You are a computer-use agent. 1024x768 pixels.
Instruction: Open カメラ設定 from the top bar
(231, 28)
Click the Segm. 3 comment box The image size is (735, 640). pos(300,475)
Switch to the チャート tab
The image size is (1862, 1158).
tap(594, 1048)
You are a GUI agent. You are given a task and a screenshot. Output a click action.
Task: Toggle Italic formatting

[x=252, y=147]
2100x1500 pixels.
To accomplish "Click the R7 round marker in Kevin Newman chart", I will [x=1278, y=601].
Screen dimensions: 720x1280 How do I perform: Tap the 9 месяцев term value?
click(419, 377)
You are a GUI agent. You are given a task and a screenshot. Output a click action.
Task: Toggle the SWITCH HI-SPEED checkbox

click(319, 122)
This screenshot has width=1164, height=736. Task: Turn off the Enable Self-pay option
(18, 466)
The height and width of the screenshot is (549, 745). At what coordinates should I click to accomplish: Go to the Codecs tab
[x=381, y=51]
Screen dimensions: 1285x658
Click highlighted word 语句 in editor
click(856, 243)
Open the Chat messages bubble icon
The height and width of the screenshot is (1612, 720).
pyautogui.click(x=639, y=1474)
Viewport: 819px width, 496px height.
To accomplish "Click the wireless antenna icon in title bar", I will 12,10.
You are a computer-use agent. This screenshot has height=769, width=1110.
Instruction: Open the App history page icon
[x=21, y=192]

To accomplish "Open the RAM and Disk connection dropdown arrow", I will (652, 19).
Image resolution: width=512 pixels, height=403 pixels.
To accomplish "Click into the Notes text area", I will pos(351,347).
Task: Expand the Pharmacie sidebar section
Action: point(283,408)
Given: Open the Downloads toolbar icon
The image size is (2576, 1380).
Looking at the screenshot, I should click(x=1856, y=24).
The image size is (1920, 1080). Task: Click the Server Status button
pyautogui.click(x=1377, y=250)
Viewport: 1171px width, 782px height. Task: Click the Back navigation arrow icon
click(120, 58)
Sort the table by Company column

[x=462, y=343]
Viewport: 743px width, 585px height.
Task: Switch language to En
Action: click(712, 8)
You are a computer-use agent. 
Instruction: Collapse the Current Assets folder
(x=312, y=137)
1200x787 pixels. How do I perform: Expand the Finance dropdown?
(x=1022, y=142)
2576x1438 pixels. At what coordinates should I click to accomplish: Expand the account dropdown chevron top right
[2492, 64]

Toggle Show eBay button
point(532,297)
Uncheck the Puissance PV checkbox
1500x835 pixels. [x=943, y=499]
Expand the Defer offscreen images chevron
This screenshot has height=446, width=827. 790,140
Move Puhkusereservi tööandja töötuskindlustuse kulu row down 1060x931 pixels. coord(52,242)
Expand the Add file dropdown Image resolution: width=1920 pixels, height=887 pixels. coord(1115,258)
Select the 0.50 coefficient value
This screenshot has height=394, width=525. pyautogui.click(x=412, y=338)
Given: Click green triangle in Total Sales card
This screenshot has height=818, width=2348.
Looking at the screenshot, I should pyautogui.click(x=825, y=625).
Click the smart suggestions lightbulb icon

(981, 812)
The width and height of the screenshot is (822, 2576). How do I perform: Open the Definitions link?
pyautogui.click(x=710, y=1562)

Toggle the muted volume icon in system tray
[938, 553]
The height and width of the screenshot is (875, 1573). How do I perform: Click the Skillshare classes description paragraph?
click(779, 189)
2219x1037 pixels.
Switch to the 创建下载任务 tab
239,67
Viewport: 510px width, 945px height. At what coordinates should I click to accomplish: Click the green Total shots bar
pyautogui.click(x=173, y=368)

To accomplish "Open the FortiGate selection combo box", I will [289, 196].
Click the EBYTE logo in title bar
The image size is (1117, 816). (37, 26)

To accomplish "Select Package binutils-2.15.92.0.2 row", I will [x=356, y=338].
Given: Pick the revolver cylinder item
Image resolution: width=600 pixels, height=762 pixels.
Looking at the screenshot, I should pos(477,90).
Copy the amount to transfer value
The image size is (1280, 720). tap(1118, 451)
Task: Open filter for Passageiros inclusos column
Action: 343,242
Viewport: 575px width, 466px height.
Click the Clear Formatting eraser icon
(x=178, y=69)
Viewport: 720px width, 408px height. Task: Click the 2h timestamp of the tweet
------------------------------------------------------------
▸ **EXERCISE BRIEF**
Revise the data between the lines holding "Screen dimensions: 1285x658" and "[x=21, y=192]", inclusive, replacing "computer-use agent" with "GUI agent" and leaving everything else unchanged. Give back only those lines.

▸ **IN RESPONSE**
Screen dimensions: 1285x658
Click highlighted word 语句 in editor
click(856, 243)
Open the Chat messages bubble icon
The height and width of the screenshot is (1612, 720).
pyautogui.click(x=639, y=1474)
Viewport: 819px width, 496px height.
To accomplish "Click the wireless antenna icon in title bar", I will 12,10.
You are a GUI agent. This screenshot has height=769, width=1110.
Instruction: Open the App history page icon
[x=21, y=192]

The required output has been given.